[Pixel coordinate grounding data]

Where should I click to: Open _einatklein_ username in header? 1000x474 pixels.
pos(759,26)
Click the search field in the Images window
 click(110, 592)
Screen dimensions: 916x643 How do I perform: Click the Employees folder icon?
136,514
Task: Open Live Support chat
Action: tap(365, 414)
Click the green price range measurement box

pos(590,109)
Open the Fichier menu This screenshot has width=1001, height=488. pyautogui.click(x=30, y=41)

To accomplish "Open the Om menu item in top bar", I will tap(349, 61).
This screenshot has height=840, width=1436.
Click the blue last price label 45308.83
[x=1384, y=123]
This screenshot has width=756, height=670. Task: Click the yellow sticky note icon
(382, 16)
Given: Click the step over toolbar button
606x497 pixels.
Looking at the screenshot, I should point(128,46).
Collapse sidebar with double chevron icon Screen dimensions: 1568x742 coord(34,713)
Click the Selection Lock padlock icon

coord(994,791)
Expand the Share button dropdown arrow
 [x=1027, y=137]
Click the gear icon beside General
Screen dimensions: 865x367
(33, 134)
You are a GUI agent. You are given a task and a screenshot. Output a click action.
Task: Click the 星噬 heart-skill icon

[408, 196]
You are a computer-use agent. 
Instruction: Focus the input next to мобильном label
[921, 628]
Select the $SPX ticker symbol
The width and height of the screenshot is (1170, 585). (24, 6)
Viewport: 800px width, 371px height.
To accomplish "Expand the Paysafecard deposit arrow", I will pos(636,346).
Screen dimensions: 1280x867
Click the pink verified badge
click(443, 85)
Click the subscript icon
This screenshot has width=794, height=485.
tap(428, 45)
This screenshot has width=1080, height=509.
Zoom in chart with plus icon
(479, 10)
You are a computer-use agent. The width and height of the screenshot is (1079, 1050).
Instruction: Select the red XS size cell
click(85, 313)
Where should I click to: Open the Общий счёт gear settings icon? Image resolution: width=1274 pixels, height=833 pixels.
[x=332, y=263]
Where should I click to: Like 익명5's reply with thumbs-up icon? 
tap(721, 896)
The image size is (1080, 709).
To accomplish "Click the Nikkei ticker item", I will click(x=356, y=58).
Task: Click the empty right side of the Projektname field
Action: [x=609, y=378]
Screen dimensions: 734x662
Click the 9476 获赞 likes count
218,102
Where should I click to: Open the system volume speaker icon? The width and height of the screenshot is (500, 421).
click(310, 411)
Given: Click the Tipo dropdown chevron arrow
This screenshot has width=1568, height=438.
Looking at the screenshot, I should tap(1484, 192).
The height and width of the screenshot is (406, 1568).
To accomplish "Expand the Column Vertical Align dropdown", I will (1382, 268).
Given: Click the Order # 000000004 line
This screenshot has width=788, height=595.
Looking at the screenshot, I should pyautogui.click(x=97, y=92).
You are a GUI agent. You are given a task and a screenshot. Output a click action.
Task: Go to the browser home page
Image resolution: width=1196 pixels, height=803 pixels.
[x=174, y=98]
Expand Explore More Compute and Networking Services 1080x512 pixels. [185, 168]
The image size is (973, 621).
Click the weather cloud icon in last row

_Required action_
Report each line in the data that holds the word "agent".

_Completed exercise_
You are a GUI agent. You are given a task and a screenshot. Output a click action.
You are a computer-use agent. 
You are a computer-use agent. The width and height of the screenshot is (1079, 1050).
You are a GUI agent. You are given a task and a screenshot. Output a click action.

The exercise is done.